Já não assim quanto ao pedido de revisão assente no erro imputável aos serviços (cfr. parte final do n.º 1, do art.º 78º) e na injustiça grave ou notória (cfr. n.º 4, do art.º 78º), para o qual a lei estabelece o prazo máximo, respectivamente, de quatro anos após a liquidação e dos três anos posteriores ao do acto tributário.
Assim, em caso de se fundamentar em erro imputável aos serviços e/ou em injustiça grave ou notória determina a lei que o pedido de revisão do acto tributário seja efectuado no prazo limite, respectivamente, de quatro anos após a liquidação e nos três anos posteriores ao do acto tributário, independentemente da superveniência dos fundamentos apresentados, e que, sempre autorizariam a sua apresentação no prazo de reclamação administrativa e com fundamento em qualquer ilegalidade (…).
Com efeito, a intenção legislativa subjacente à fixação de um prazo limite para a possibilidade de revisão dos actos de liquidação assenta na necessidade de segurança jurídica e de evitar as perturbações que resultariam para os cofres do Estado de terem de devolver a todo o tempo qualquer imposto pago indevidamente.
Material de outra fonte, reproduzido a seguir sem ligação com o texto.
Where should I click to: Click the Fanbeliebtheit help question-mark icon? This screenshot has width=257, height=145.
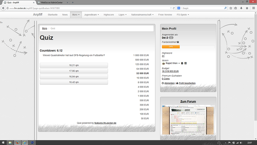(x=178, y=42)
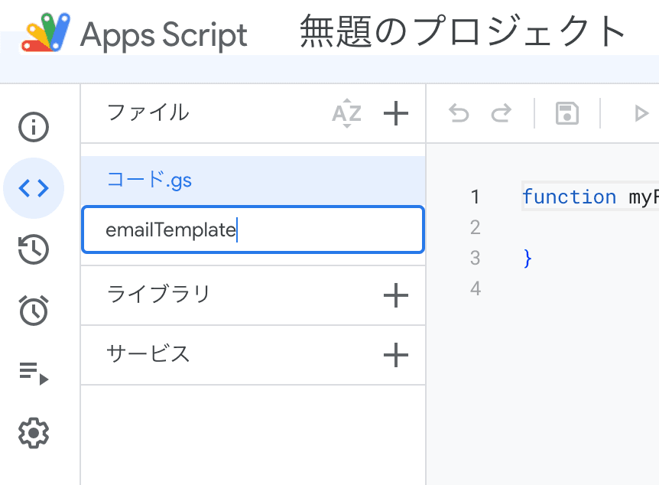Open Project History from the sidebar

[x=34, y=249]
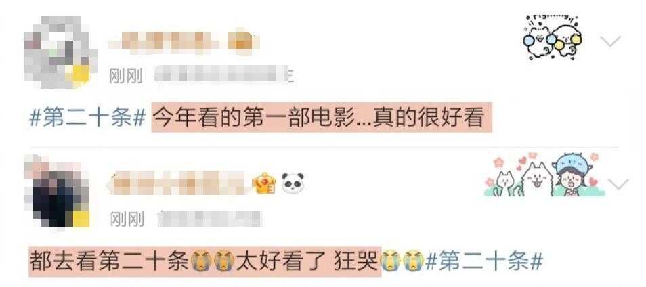Open the first post's pixelated avatar
The height and width of the screenshot is (287, 646).
(60, 52)
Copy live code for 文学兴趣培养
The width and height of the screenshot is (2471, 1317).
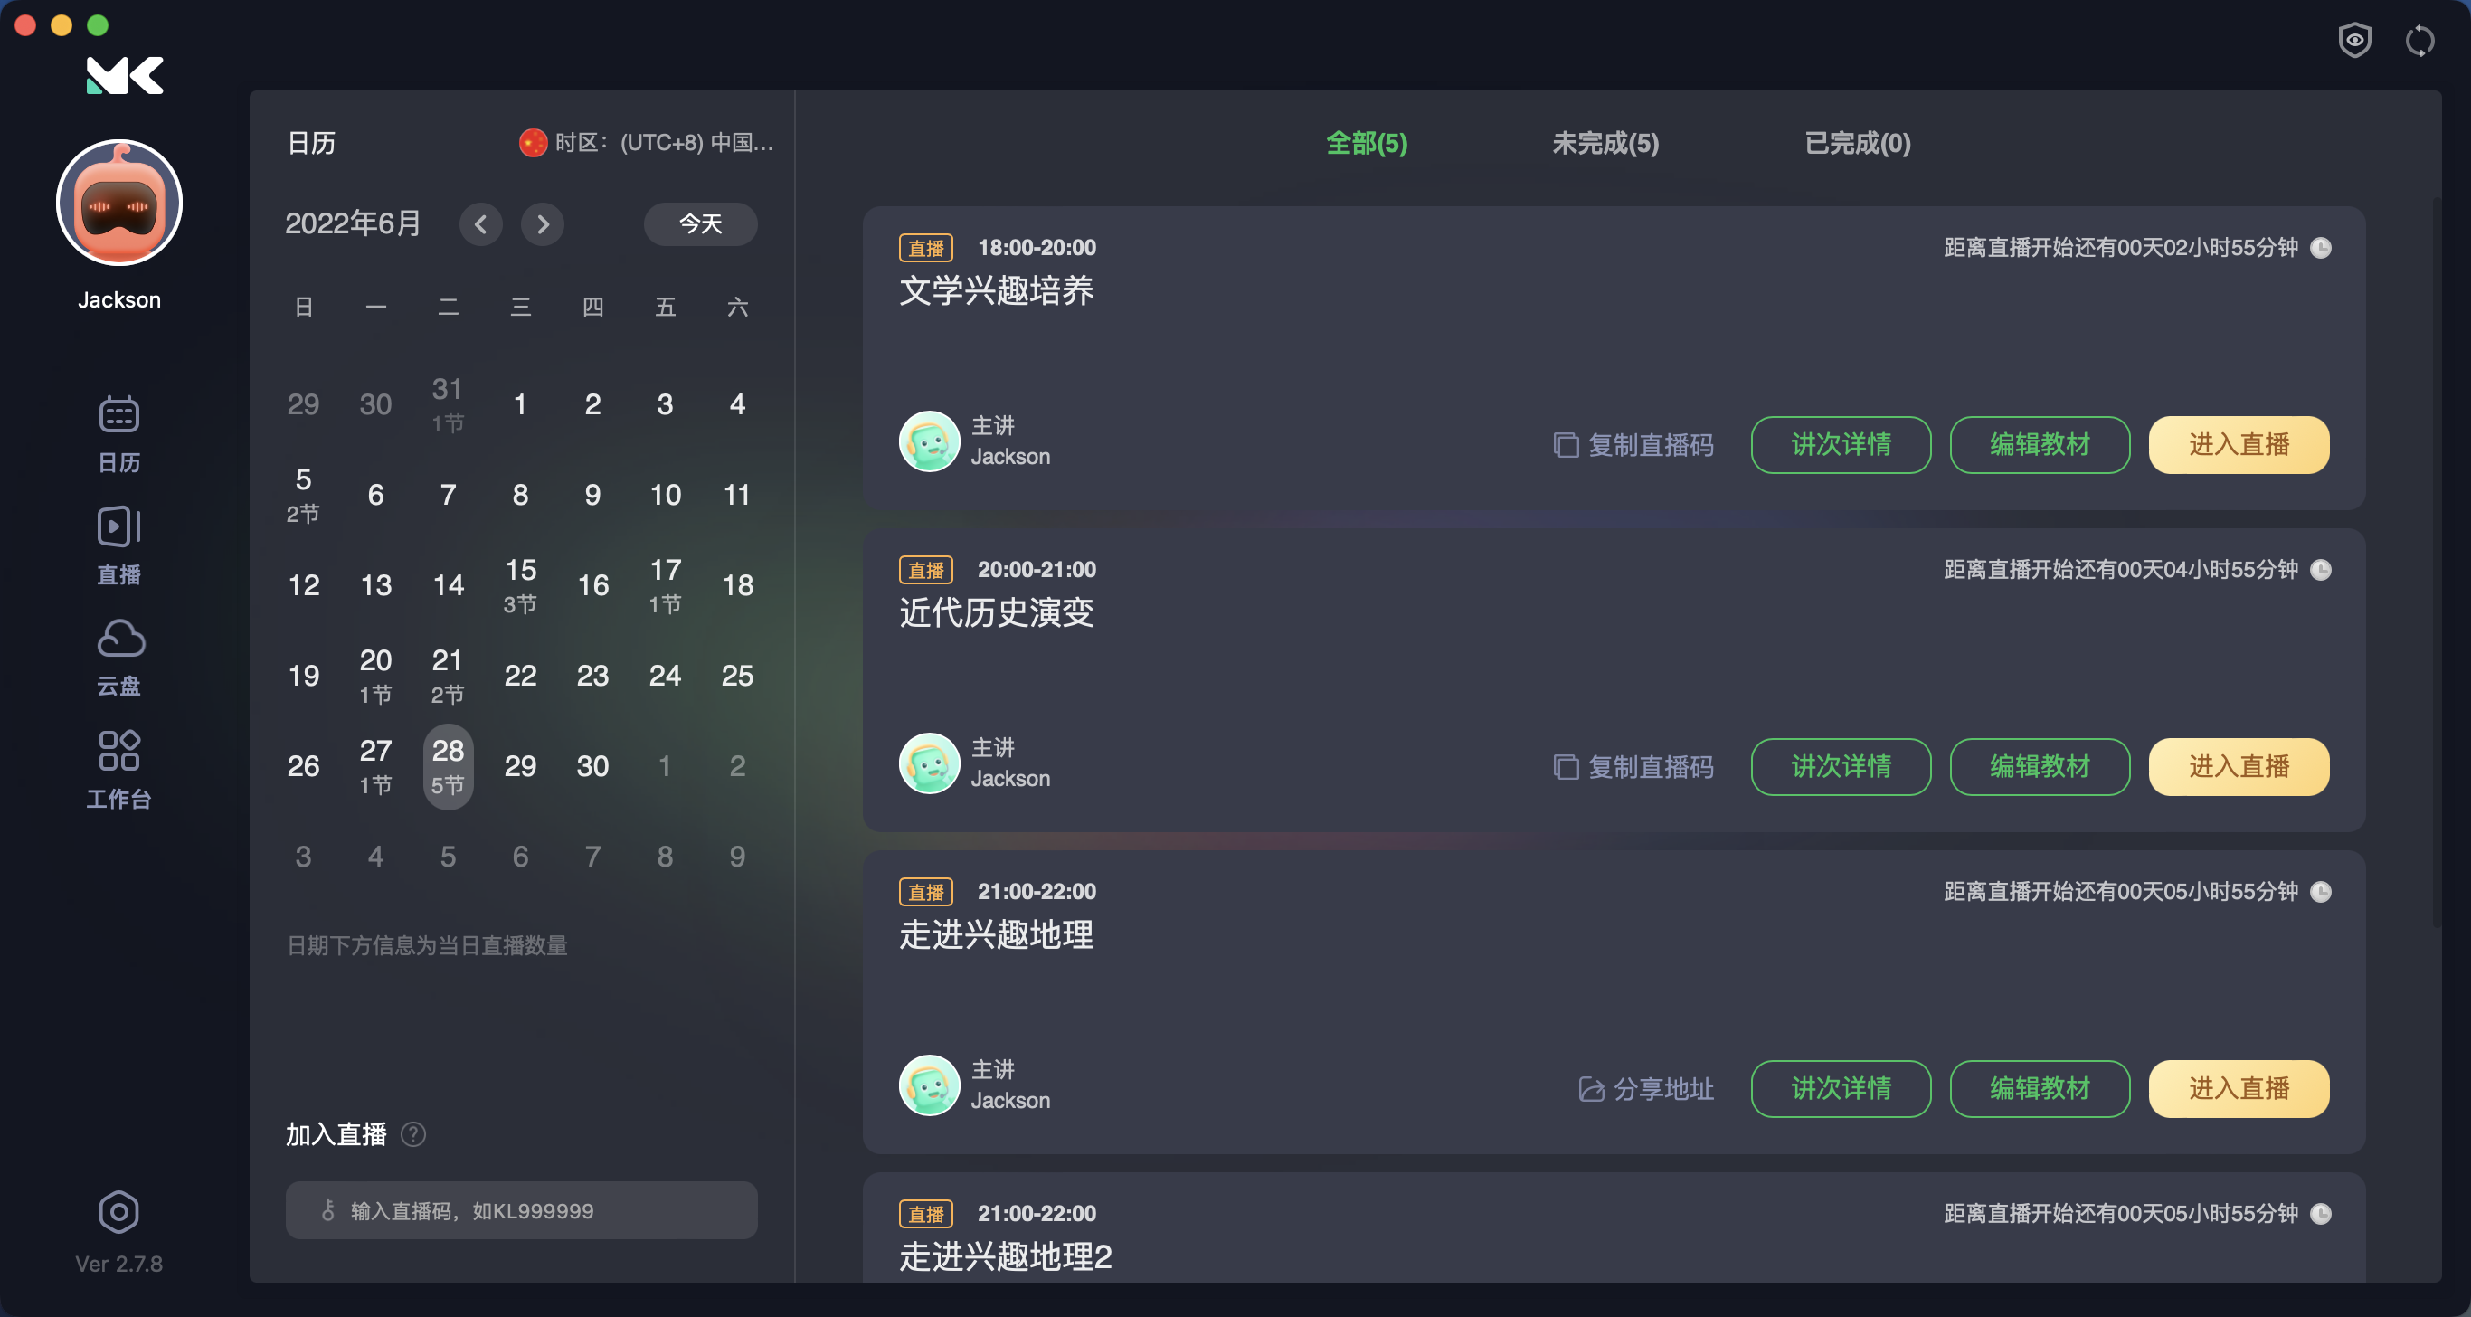[1633, 445]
Neste exacto sentido, veja-se o Acórdão do STA de 13-03-2013, recurso 01183/12, consultável em www.dgsi.pt.
Também assim o entendem Diogo Leite de Campos, Benjamim da Silva Rodrigues e Jorge Lopes de Sousa, em Lei Geral Tributária Anotada e comentada, 4ª edição, 2012, Editora Encontro da Escrita, a págs. 704, quando afirmam que “em vários códigos prevêem-se situações de revisão dos actos tributários a favor do contribuinte, com e sem fundamento em erro imputável aos serviços, bem como situações de restituição de tributos independentemente de anulação do acto tributário: art.º 103º do CIRC; art.º 47º do CIMT; art.º 50º do CIS; art.º 93º do CIRS; art.º 98º do CIVA; art.º 115º, nº 1, do CIMI. De qualquer forma, o dever de a Administração concretizar a revisão de actos tributários, a favor do contribuinte, quando detectar uma situação desse tipo por sua iniciativa ou do contribuinte, existe em relação a todos os tributos, pois os princípios da justiça, da igualdade e da legalidade, que a administração tributária tem de observar na globalidade da sua actividade (art.º 266º, nº 2, da CRP e 55º da LGT), impõem que sejam oficiosamente corrigidos todos os erros das liquidações que tenham conduzido à arrecadação de tributo em montante superior ao que seria devido à face da lei.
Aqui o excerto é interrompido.